The secondary outcome of our study was the comparison of acute side effects among phototherapy models. We compared i Ca levels in both groups to evaluate hypocalcaemia as a side effect of phototherapy. The mean i Ca levels of our patients at baseline and at the end of phototherapy were similar in both groups. Hypocalcaemia was not observed in either group. The effects of phototherapy on calcium metabolism are explained with various mechanisms in the literature [29, 30]. Preterm infants are more prone to hypocalcaemia and their bone metabolism is affected more by phototherapy [31]. Our patients were not in the risky premature infant’s category and we did not identify any negative effects of phototherapy on Ca metabolism. Anyway, phototherapy-related hypocalcaemia is very rarely clinically evident and resolves spontaneously within 24 h after PT is discontinued [32].

An increased duration of phototherapy is known to lead to a higher frequency of skin rash, diarrhoea and increased body temperature [24, 27]. Our results showed that acute transient adverse effects of phototherapy including skin rash, diarrhoea and increased body temperature were observed to be significantly higher in the CPT group. The heat emitted by light sources increases the environmental temperature. LED phototherapy devices are known to emit less heat to the environment than conventional phototherapy devices. However, a 2011 Cochrane meta-analysis reported that the risk of hyperthermia between LED and conventional phototherapy devices was similar [33]. All patients in our study received LED phototherapy. Increased body temperature as an acute side effect of phototherapy can have various underlying mechanisms. Hyperthermia is a result of increased irradiance rather than the type of light source of phototherapy [34]. Second, hyperthermia can be explained by the impact of phototherapy light on the release of pyrogenic cytokines [35]. The increased exposure time in the CPT group explains the elevated body temperature due to the increase in the irradiance of light and thus, pyrogenic cytokines. It has been reported in the literature that long-term exposure to phototherapy for the treatment of IHB increases its side effects, and therefore, treatment should be carried out for the shortest time and with the least amount of radiation [2, 15,16,17,18, 23, 24, 27, 36]. Shorter duration of phototherapy that the infants are exposed to, and fewer side effects indicate that IPT is safer. No harmful effects were observed in the intervention group, IPT.

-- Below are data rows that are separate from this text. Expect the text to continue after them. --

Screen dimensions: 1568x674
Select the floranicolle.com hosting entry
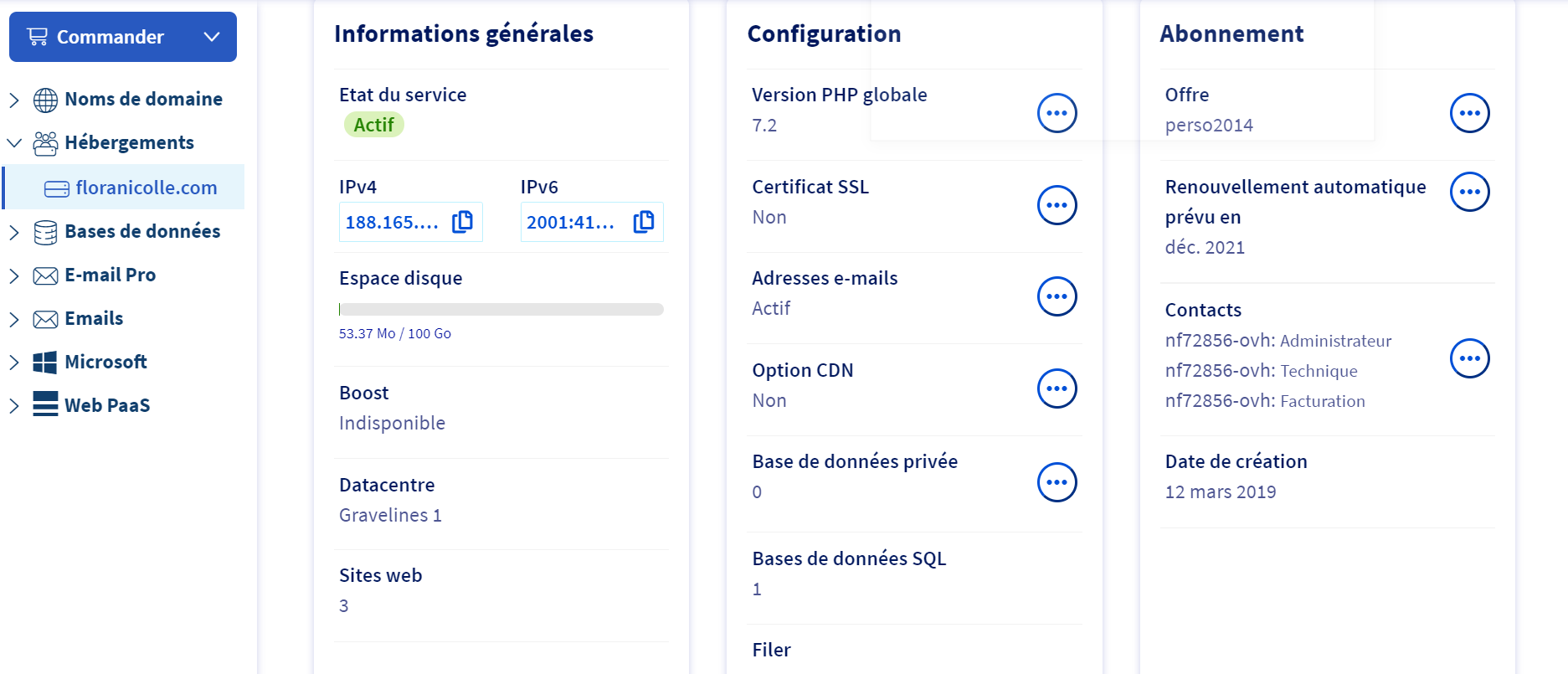[x=146, y=188]
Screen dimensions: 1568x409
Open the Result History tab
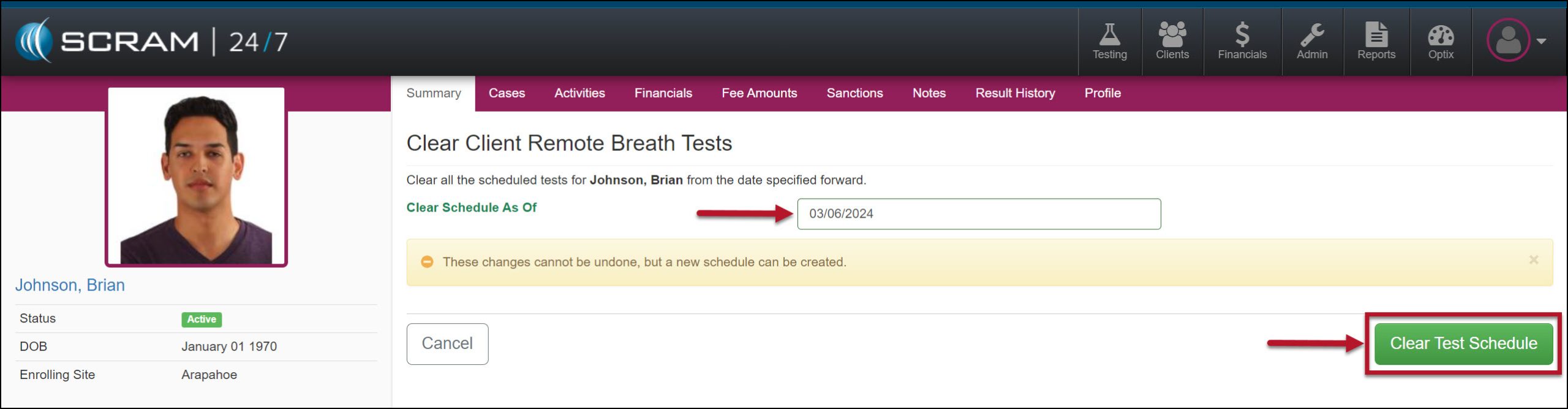point(1015,93)
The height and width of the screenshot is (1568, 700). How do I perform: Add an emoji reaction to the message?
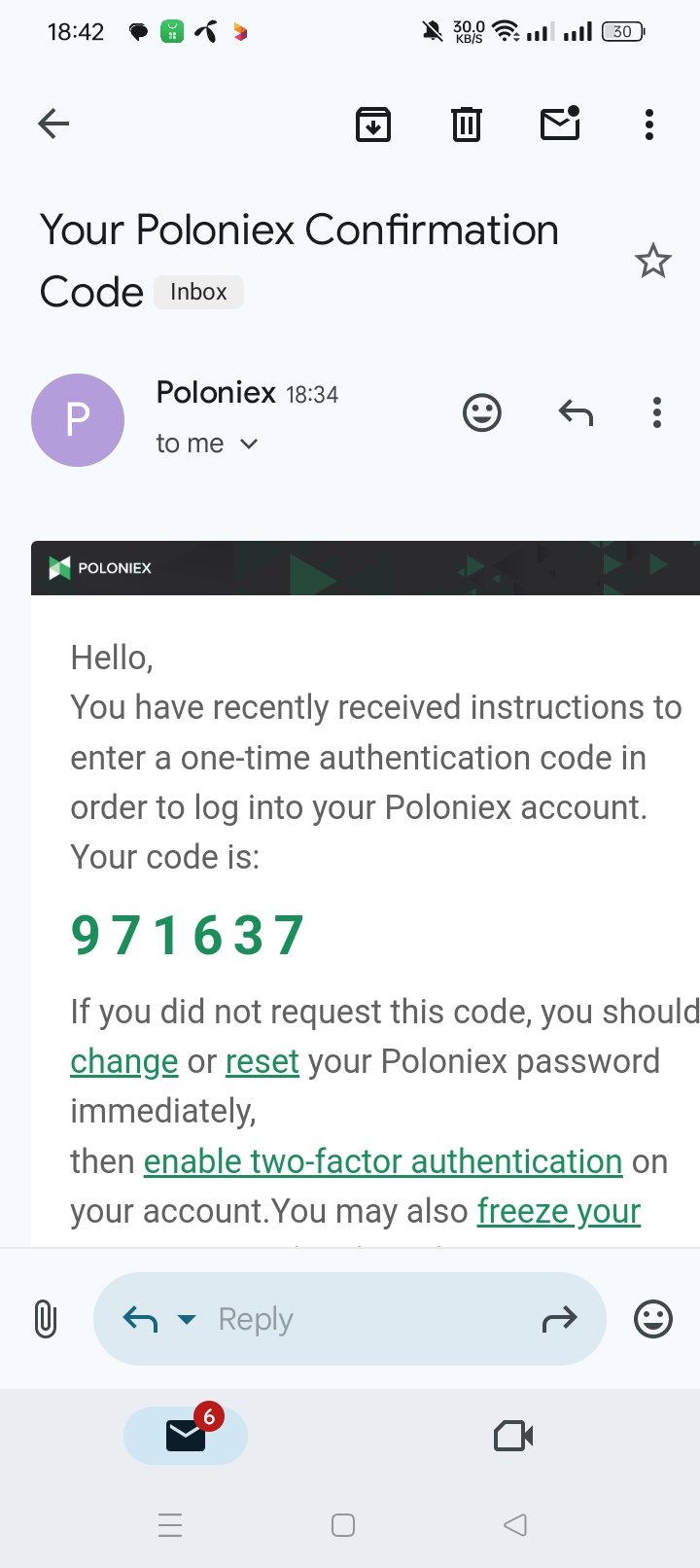pos(482,412)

This study has some limitations. First, this is a single-centre study with relatively limited number of patients. Another limitation was that the gestational age of newborns in the CPT group was less than those in the IPT group despite randomization. However, since the birth weight of the babies in both groups was similar, this difference might be of negligible relevance. The mean STB level of the IPT group before phototherapy was higher than the CPT group. However, this difference did not change indications to start phototherapy according to Bhutani nomogram. Lastly, bilirubin levels were measured in the serum in our study which can be considered a more invasive method in comparison to transcutaneous measurements. Although transcutaneous bilirubin measurement is known to be as reliable as serum values [37,38,39], we preferred to study serum levels because of our technical infrastructure.

Conclusion

The results of this study showed that our intermittent model was quite effective in reducing STB despite shorter time of phototherapy. Due to the positive effect of our model of IPT on rebound bilirubin levels, patients can be discharged faster. The unwanted phototherapy side effects were observed less in the IPT group. Our study showed the defined model of IPT is not only effective but also safe in the treatment of neonatal jaundice.